TÂCHE DEMANDÉE A. D'après l'article sur la série Dix pour cent, qui a écrit les six épisodes ?
TÂCHE DEMANDÉE B. Poursuivez l'article sur la série Dix pour cent à partir de sa dernière phrase.

---- TEXTE À LIRE

Dix pour cent arrive ce mercredi soir, et on vous conseille de réserver votre soirée. On vous le disait déjà début septembre, et encore, à l’époque, on n’avait pas vu tous les épisodes… Attachante, impertinente, généreuse en punchlines et instructive en prime sur les coulisses du cinéma, la série de France 2 est d’abord née dans l’esprit de Dominique Besnehard, l’ex-agent artistique ami des stars et réservoir d’anecdotes après plus de vingt ans passés chez Artmedia.
Partant de cette matière brute, la scénariste Fanny Herrero (Kaboul Kitchen, Fais pas ci, Fais pas ça…) et son équipe ont écrit les six épisodes. C’est là que Cédric Klapisch a ajouté sa patte: séduit par le projet que lui avait présenté Dominique Besnehard sur le tournage de Casse-tête chinois, il en signe la direction artistique, ainsi que la réalisation des deux premiers épisodes.
Il a été dit que c’était « votre première série », mais ce n’est pas la vôtre… Comment avez-vous vécu ce rôle d’appui, vous qui êtes d’habitude aux manettes ?

--------
---- LIGNES DE DONNÉES

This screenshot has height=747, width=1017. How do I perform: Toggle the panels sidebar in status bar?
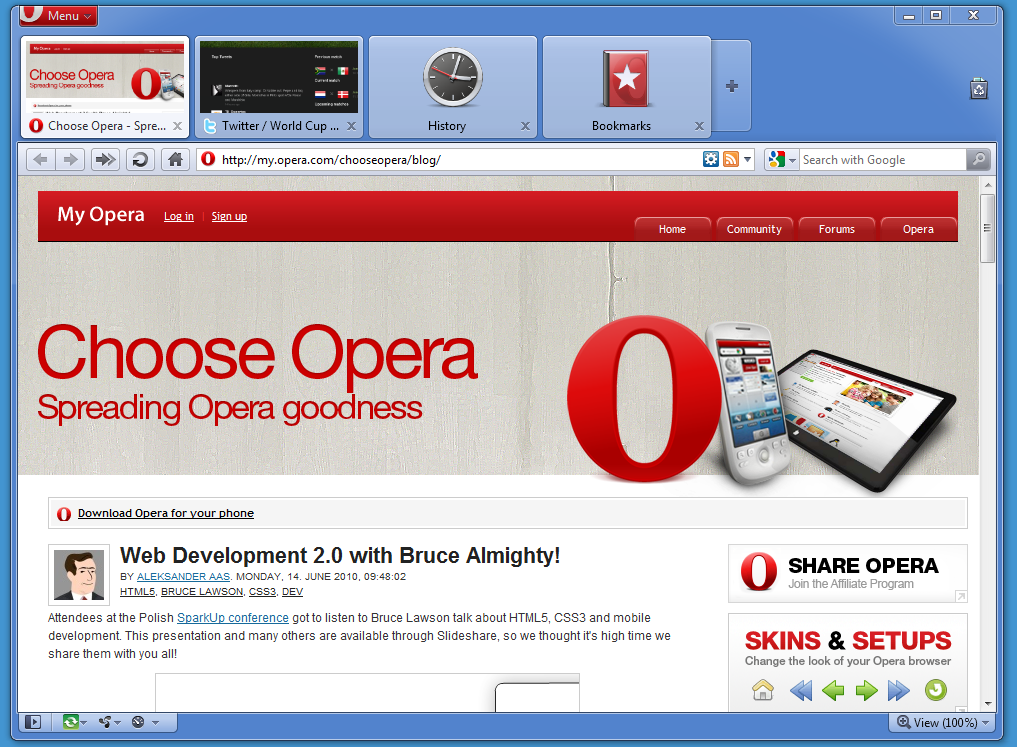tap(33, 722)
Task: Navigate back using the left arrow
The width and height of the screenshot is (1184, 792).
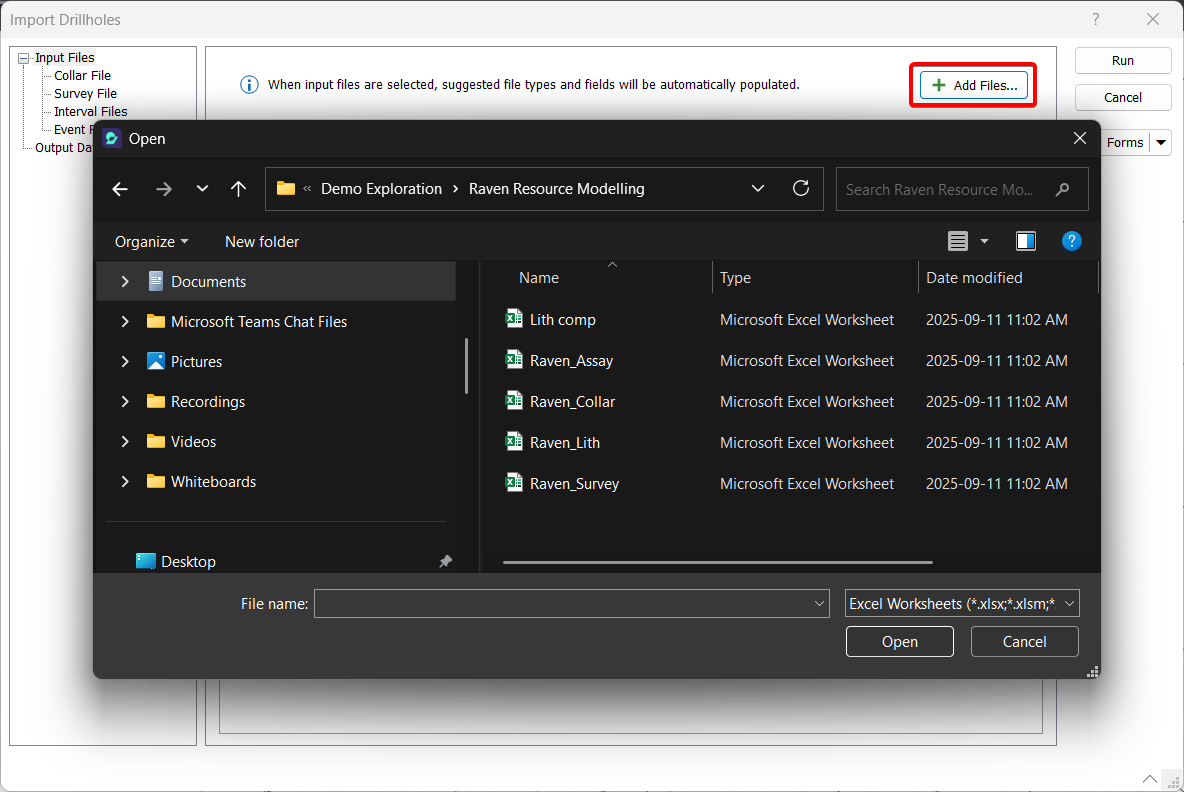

--------

RÉSULTAT FINAL A. La scénariste Fanny Herrero et son équipe ont écrit les six épisodes.

RÉSULTAT FINAL B.
Dire que c’est « ma série », c’est le problème des médias et de leur starification rapide ! Or là, l’impulsion créative est faite par beaucoup de gens. Fanny Herrero, Dominique Besnehard, trois réalisateurs - Antoine Garceau, Lola Doillon et moi, les producteurs Fanny Rondeau et Harold Valentin… C’était très collégial, c’en était troublant ! Ce projet est vraiment lié à une méthode de travail. Avec les deux autres réalisateurs, on faisait le casting ensemble, on était toujours à trois. Et pour la direction artistique, c’était un va-et-vient avec les scénaristes. Je demandais à bouger les choses, soit parce que connaissant les acteurs, je savais qu’ils ne feraient pas ce qui était demandé, que ça ne marcherait pas, ou j’apportais des idées de mise en scène. J’ai ajouté ma patte, mais il y a 80 % des scènes que je n’ai pas bougées d’une ligne !
Qu’avez-vous retenu de la collaboration avec les scénaristes ?
J’ai rencontré une nouvelle génération de scénaristes, nourris de séries US, avec des méthodes d’efficacité. C’était surtout pour rencontrer ces gens-là que le projet m’intéressait. De mon côté, quand l’humour était très outrancier, j’’essayais d’ajouter quelque chose de plus réaliste. Dans cette série, il y a un ton comique et dramatique et pour pouvoir passer de l’un à l’autre et être ému, il faut une base réelle solide.
A chaque épisode son guest. Pour les deux premiers épisodes, Cécile de France, Line Renaud et Françoise Fabian. A en croire Dominique Besnehard, votre nom a été très important pour contrer les refus nombreux et convaincre les guests.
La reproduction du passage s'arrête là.